A Justiça Federal do Rio de Janeiro autorizou o leilão do terreno da Refinaria de Manguinhos, na zona norte do Rio, após a União executar o Refit (Regime Especial de Incentivos Fiscais). O valor mínimo do lance é de R$ 150 milhões, e a dívida total, incluindo tributos e multas, ultrapassa R$ 200 milhões.
Detalhes do leilão
O leilão está marcado para o dia 20 de setembro de 2026, às 14h, no Fórum da Justiça Federal no Rio de Janeiro. O terreno tem área total de 480 mil metros quadrados, onde funcionava a refinaria, desativada desde 2020. A refinaria foi adquirida em 2018 pelo grupo econômico formado pela Refinaria de Manguinhos S.A. e outras empresas, que aderiram ao Refit para parcelamento de débitos fiscais.
Segundo a decisão judicial, o grupo deixou de pagar as parcelas do Refit a partir de 2023, o que motivou a execução fiscal pela Procuradoria-Geral da Fazenda Nacional (PGFN).
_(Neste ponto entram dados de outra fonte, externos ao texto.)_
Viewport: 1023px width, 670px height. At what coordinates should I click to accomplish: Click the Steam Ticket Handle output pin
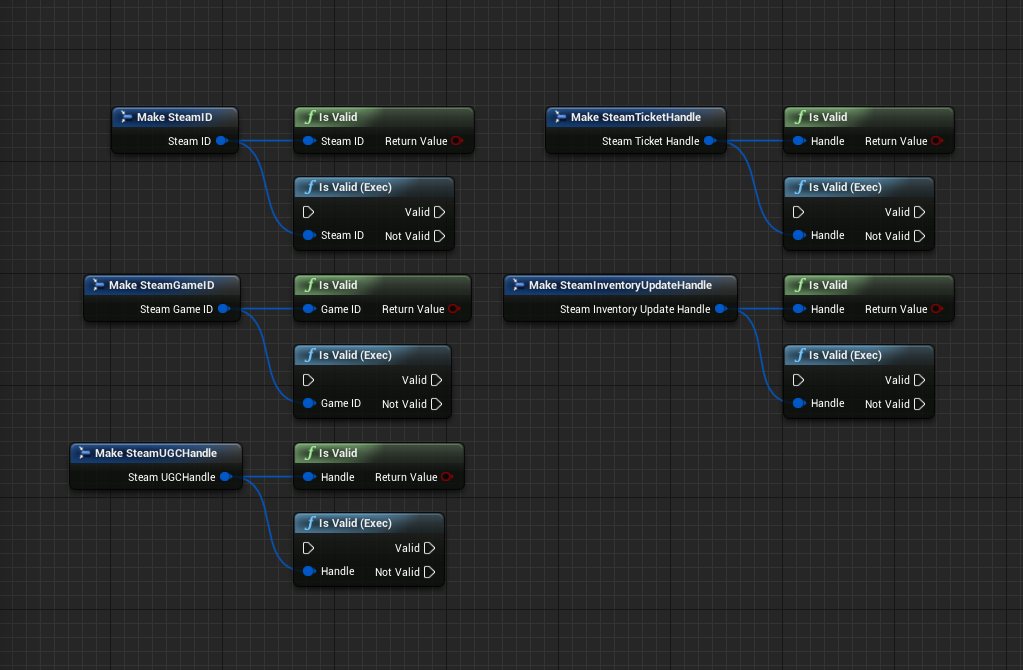click(709, 141)
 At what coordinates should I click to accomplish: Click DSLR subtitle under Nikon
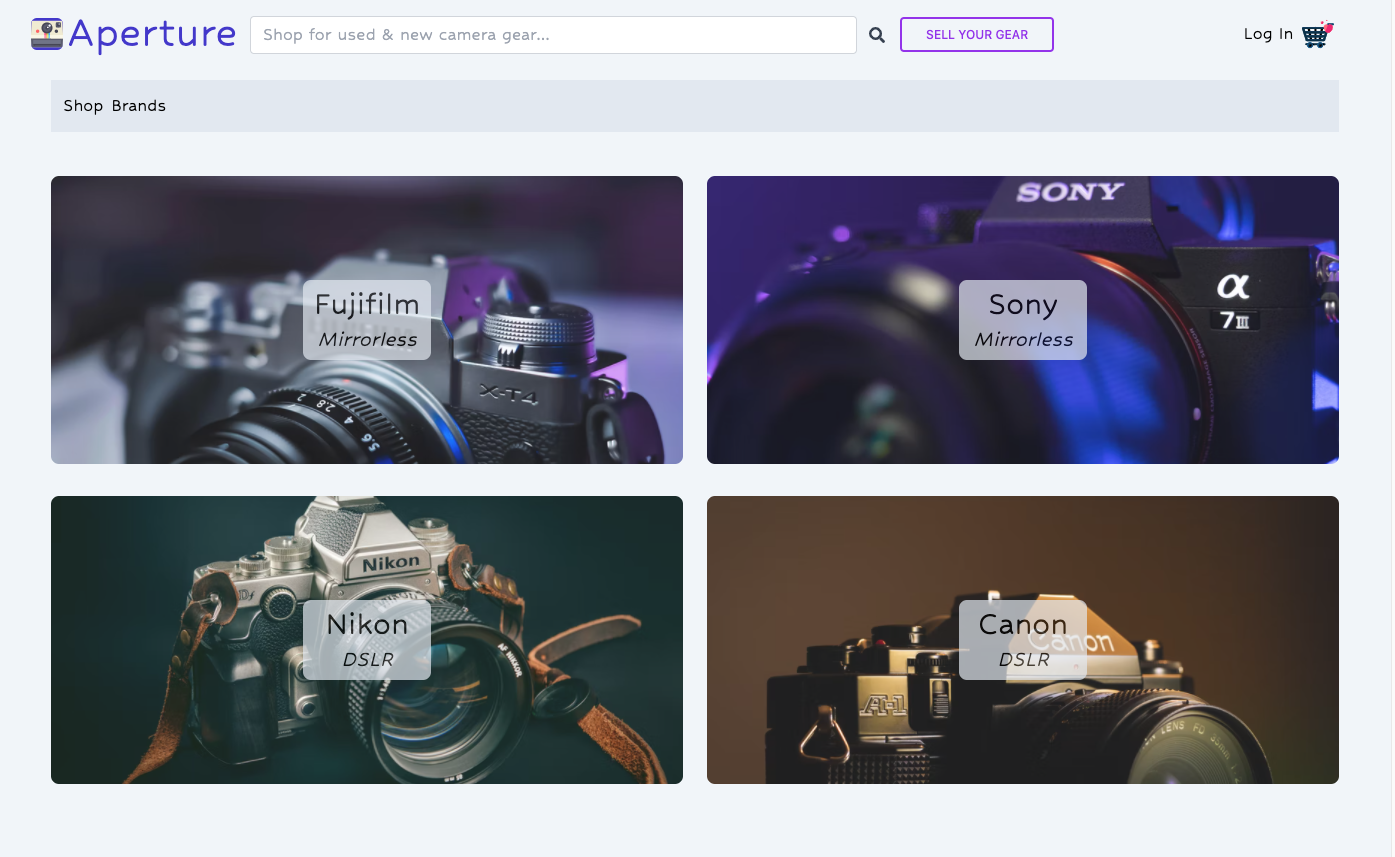coord(367,660)
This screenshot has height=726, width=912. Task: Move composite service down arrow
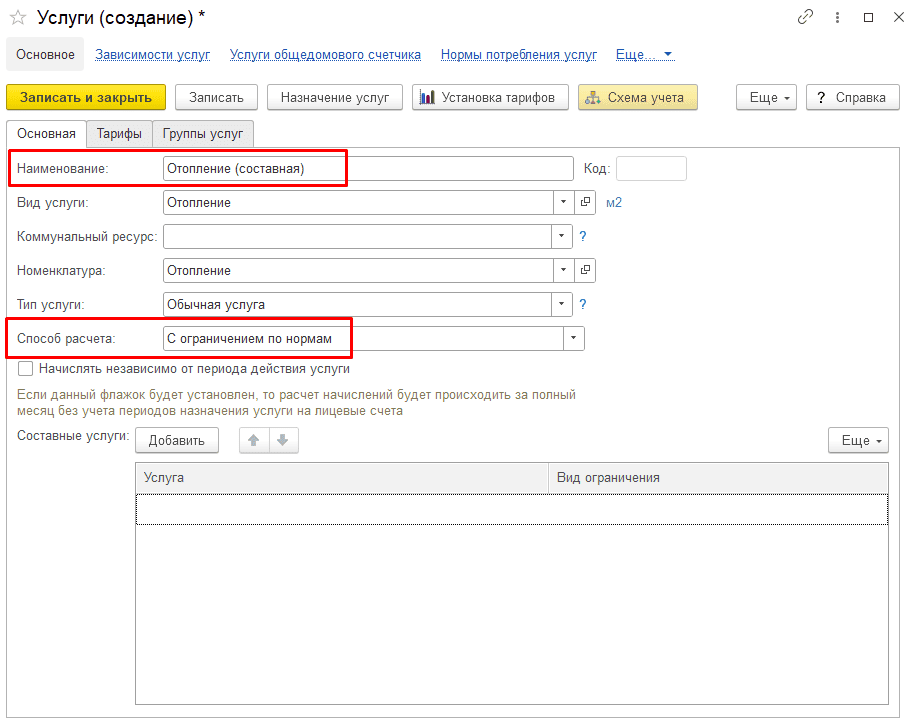click(x=283, y=440)
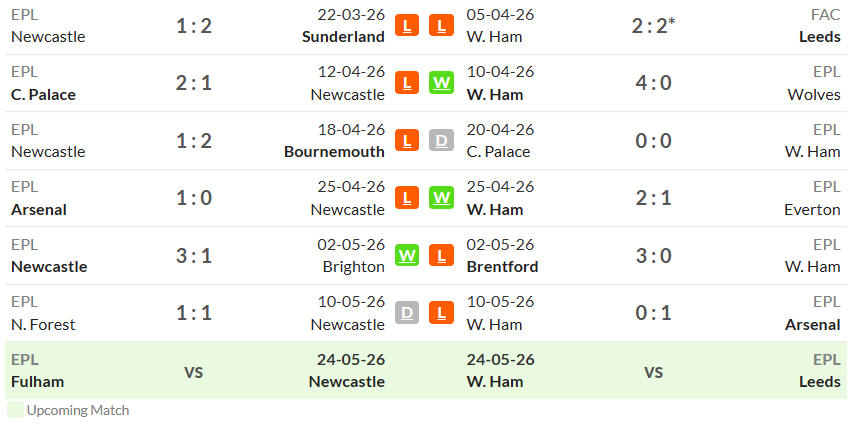This screenshot has height=435, width=848.
Task: Open the 4:0 W. Ham vs Wolves score
Action: (x=653, y=83)
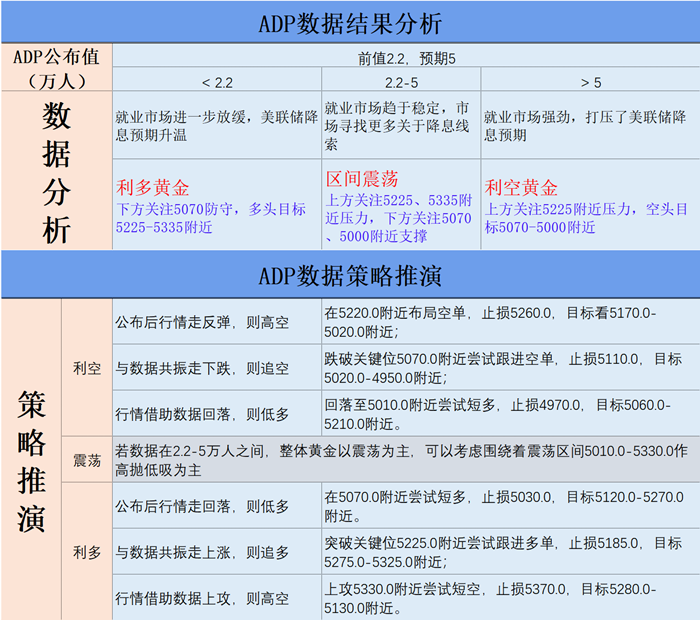Click the 行情借助数据上攻，则高空 scenario cell
This screenshot has height=620, width=700.
(216, 598)
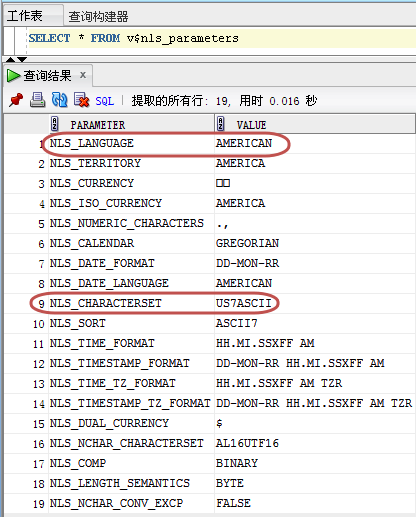Switch to the 工作表 tab
This screenshot has width=416, height=517.
pos(25,16)
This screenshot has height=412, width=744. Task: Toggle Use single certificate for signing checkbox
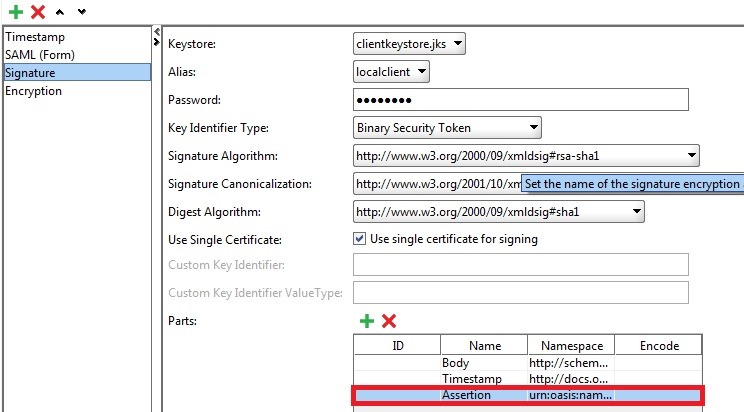coord(360,238)
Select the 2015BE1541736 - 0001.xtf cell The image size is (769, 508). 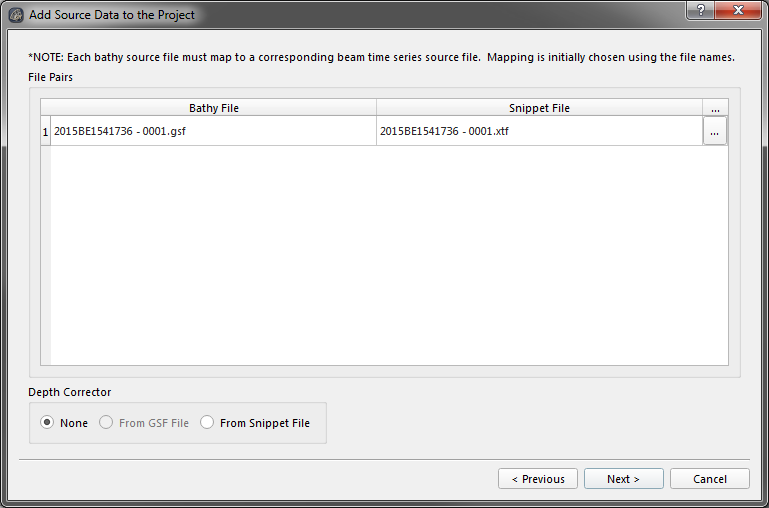pyautogui.click(x=539, y=131)
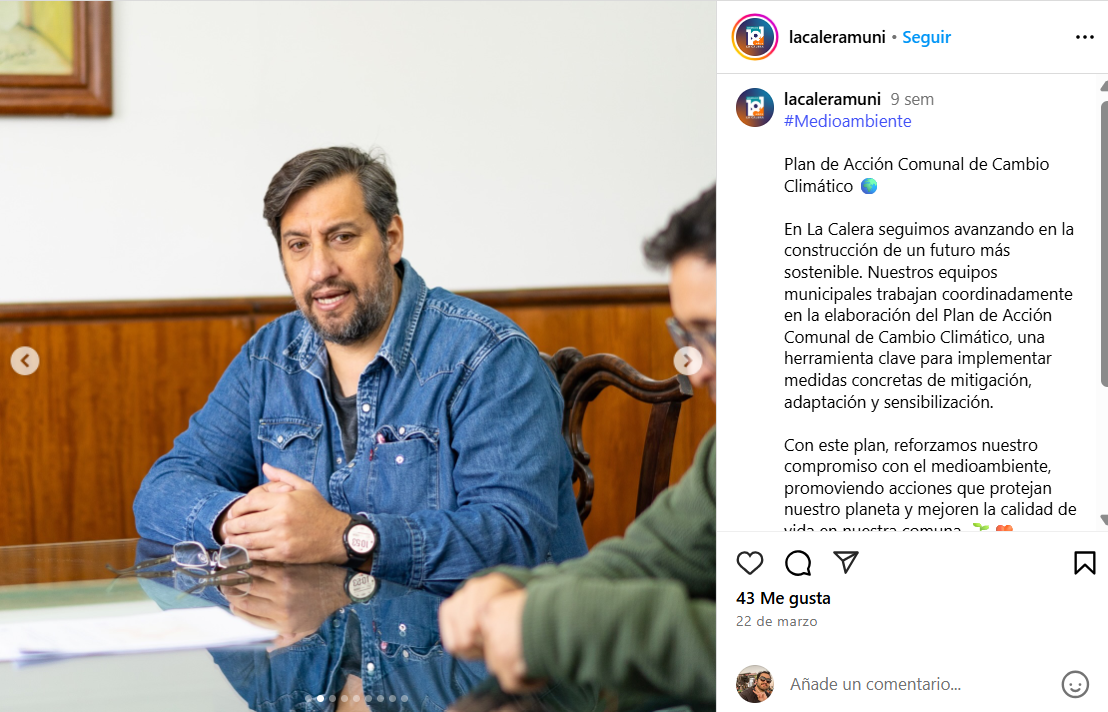Focus the 'Añade un comentario...' field
Image resolution: width=1108 pixels, height=712 pixels.
tap(919, 684)
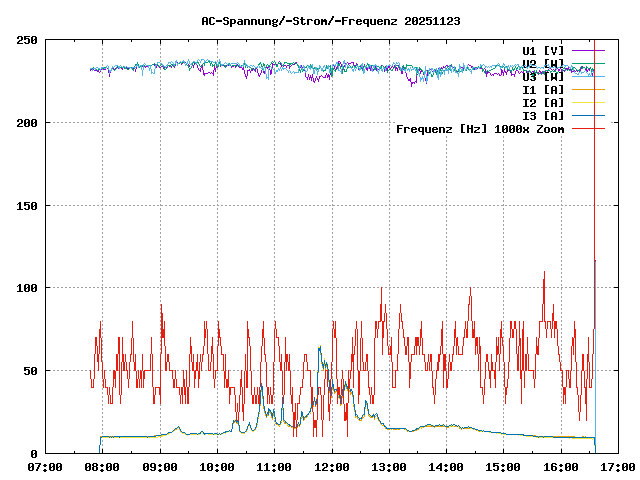Click the 14:00 x-axis tick label
This screenshot has width=640, height=480.
point(445,467)
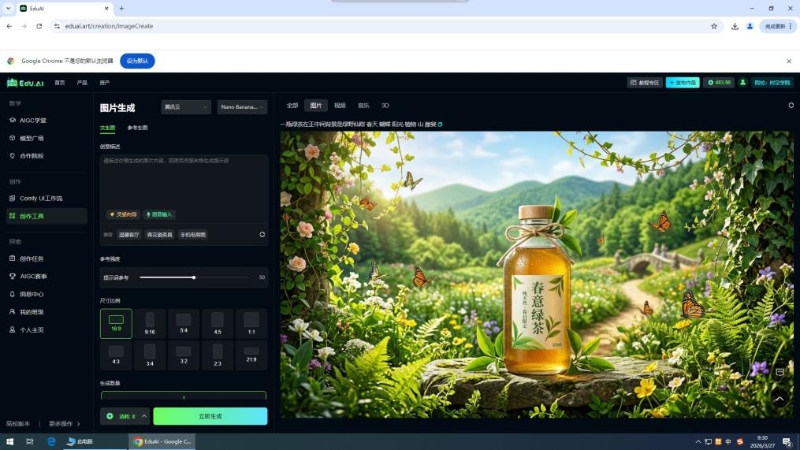Image resolution: width=800 pixels, height=450 pixels.
Task: Click the 立即生成 generate button
Action: click(x=210, y=416)
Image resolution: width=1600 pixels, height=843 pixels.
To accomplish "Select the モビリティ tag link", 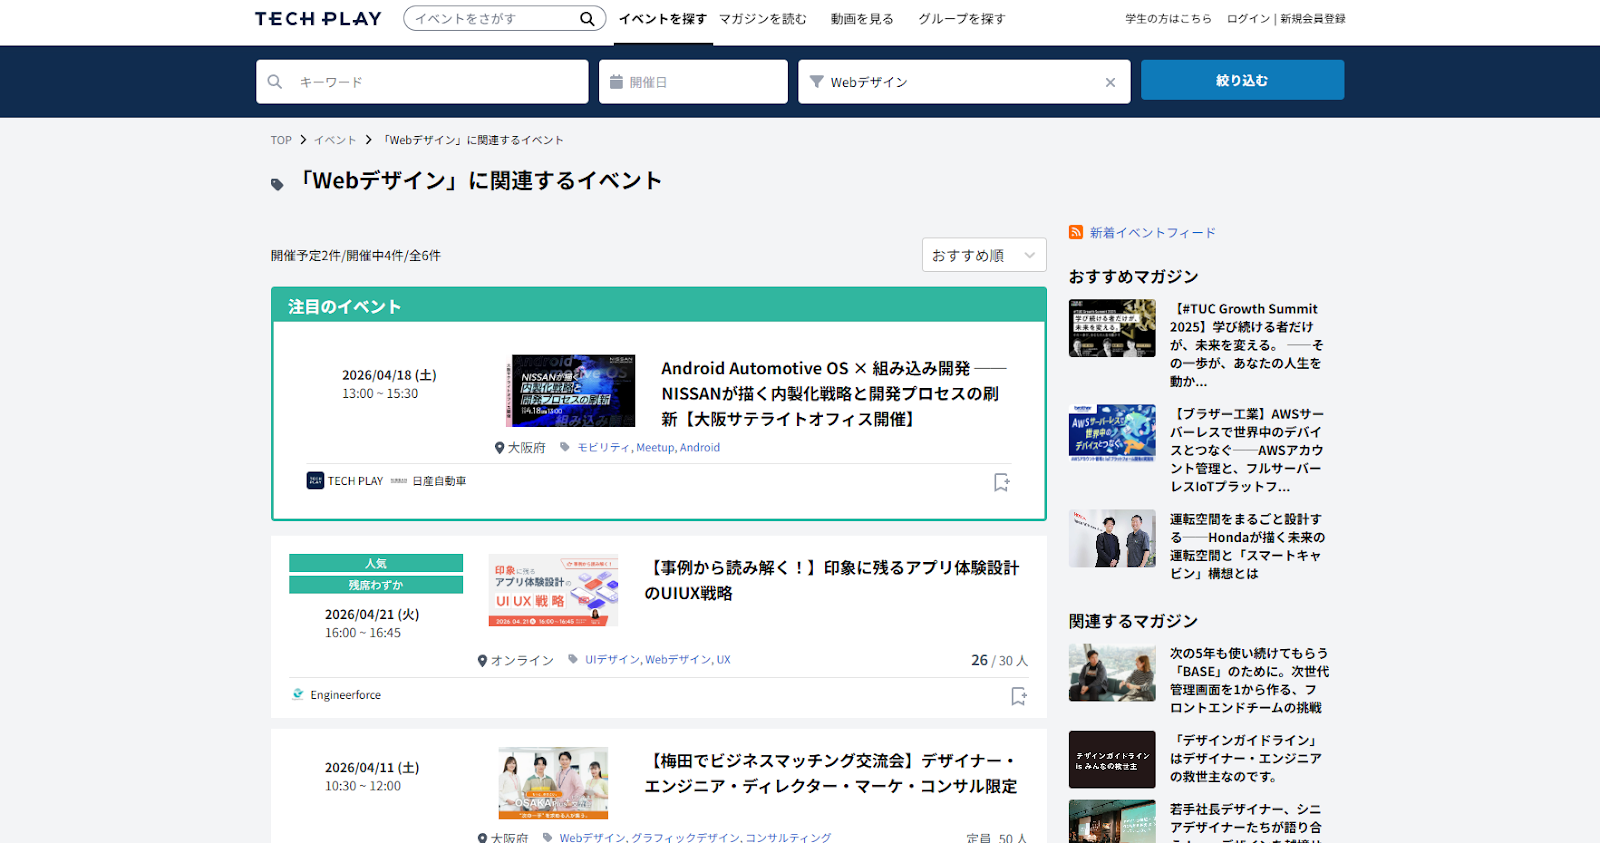I will pyautogui.click(x=603, y=448).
O juiz federal responsável pelo caso destacou que "a execução do Refit é medida que se impõe, diante do inadimplemento reiterado".
Impacto e próximos passos
O leilão do terreno da Refinaria de Manguinhos representa uma oportunidade para novos investidores, mas também gera preocupações ambientais. A área apresenta passivos ambientais significativos, com contaminação do solo e lençóis freáticos. A ANP (Agência Nacional do Petróleo) já havia multado a refinaria em R$ 15 milhões por irregularidades ambientais.
Especialistas apontam que o terreno pode ser usado para projetos imobiliários ou logísticos, devido à proximidade com o Porto do Rio. No entanto, o custo de descontaminação pode chegar a R$ 50 milhões, segundo estimativas do Inea (Instituto Estadual do Ambiente).
"A venda em leilão é a melhor alternativa para recuperar o crédito tributário, mas o comprador deve estar ciente dos riscos ambientais", afirmou o procurador da Fazenda Nacional, Carlos Alberto de Oliveira.
Contexto do Refit
O Refit foi criado em 2017 para incentivar a regularização de débitos fiscais de empresas do setor de combustíveis. A refinaria de Manguinhos aderiu ao programa em 2019, com uma dívida de R$ 180 milhões. O não pagamento das parcelas levou à execução, que agora culmina no leilão.
A refinaria, inaugurada em 1954, já foi a maior produtora de asfalto do país, mas enfrentou crises financeiras e operacionais nos últimos anos. A desativação em 2020 deixou cerca de 300 funcionários desempregados.